- **EXERCISE OBJECTIVE**
Every line of the data below is to be retyped exactly.

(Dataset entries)
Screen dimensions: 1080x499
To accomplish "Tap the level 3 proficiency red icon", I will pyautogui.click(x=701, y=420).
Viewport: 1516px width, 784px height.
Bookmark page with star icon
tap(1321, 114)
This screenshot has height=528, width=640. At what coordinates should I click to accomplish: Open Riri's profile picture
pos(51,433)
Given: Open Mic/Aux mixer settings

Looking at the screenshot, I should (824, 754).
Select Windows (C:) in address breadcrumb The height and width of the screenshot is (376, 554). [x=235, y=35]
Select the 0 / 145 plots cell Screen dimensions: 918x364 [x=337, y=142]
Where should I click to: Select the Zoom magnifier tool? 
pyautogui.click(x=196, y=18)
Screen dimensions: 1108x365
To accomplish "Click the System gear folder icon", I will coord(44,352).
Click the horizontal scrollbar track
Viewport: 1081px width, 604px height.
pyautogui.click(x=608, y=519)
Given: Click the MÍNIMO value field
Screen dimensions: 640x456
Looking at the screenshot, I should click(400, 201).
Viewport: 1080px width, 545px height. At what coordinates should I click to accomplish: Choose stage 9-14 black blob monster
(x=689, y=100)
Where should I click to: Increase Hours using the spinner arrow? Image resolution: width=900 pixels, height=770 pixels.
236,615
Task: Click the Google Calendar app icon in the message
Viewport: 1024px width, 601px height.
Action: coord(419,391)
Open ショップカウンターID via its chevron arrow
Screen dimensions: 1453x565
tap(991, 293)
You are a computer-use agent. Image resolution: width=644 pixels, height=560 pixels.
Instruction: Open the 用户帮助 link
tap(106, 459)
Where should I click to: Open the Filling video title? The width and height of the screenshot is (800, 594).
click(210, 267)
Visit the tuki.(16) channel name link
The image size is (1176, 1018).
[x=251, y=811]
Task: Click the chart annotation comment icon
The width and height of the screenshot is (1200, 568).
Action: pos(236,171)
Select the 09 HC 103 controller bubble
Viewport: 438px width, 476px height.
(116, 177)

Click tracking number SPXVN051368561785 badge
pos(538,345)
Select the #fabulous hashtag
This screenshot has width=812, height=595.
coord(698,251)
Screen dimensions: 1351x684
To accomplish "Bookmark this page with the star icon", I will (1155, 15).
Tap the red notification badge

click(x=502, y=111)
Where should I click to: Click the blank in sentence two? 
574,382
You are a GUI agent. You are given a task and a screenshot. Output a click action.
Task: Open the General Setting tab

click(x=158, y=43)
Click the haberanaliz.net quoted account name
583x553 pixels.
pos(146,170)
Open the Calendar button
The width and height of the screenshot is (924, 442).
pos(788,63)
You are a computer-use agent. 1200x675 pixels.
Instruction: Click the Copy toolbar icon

- **ANSWER TO THIS EXERCISE**
Screen dimensions: 1080x499
To accomplish "Tap the level 3 proficiency red icon", I will pyautogui.click(x=701, y=420).
Viewport: 1516px width, 784px height.
Bookmark page with star icon
tap(1321, 114)
This screenshot has height=528, width=640. At what coordinates should I click to accomplish: Open Riri's profile picture
pos(51,433)
Given: Open Mic/Aux mixer settings

Looking at the screenshot, I should (824, 754).
Select Windows (C:) in address breadcrumb The height and width of the screenshot is (376, 554). [x=235, y=35]
Select the 0 / 145 plots cell Screen dimensions: 918x364 [x=337, y=142]
Where should I click to: Select the Zoom magnifier tool? 
pyautogui.click(x=196, y=18)
Screen dimensions: 1108x365
To accomplish "Click the System gear folder icon", I will coord(44,352).
Click the horizontal scrollbar track
Viewport: 1081px width, 604px height.
pyautogui.click(x=608, y=519)
Given: Click the MÍNIMO value field
Screen dimensions: 640x456
Looking at the screenshot, I should click(400, 201).
Viewport: 1080px width, 545px height. At what coordinates should I click to accomplish: Choose stage 9-14 black blob monster
(x=689, y=100)
Where should I click to: Increase Hours using the spinner arrow? Image resolution: width=900 pixels, height=770 pixels.
236,615
Task: Click the Google Calendar app icon in the message
Viewport: 1024px width, 601px height.
Action: coord(419,391)
Open ショップカウンターID via its chevron arrow
Screen dimensions: 1453x565
tap(991, 293)
You are a computer-use agent. Image resolution: width=644 pixels, height=560 pixels.
Instruction: Open the 用户帮助 link
tap(106, 459)
Where should I click to: Open the Filling video title? The width and height of the screenshot is (800, 594).
click(210, 267)
Visit the tuki.(16) channel name link
The image size is (1176, 1018).
[x=251, y=811]
Task: Click the chart annotation comment icon
The width and height of the screenshot is (1200, 568).
Action: pos(236,171)
Select the 09 HC 103 controller bubble
Viewport: 438px width, 476px height.
(116, 177)

Click tracking number SPXVN051368561785 badge
pos(538,345)
Select the #fabulous hashtag
This screenshot has width=812, height=595.
coord(698,251)
Screen dimensions: 1351x684
To accomplish "Bookmark this page with the star icon", I will (1155, 15).
Tap the red notification badge

click(x=502, y=111)
Where should I click to: Click the blank in sentence two? 
574,382
You are a GUI agent. You are given a task and a screenshot. Output a click action.
Task: Open the General Setting tab

click(x=158, y=43)
Click the haberanaliz.net quoted account name
583x553 pixels.
pos(146,170)
Open the Calendar button
The width and height of the screenshot is (924, 442).
pos(788,63)
You are a computer-use agent. 1200x675 pixels.
Instruction: Click the Copy toolbar icon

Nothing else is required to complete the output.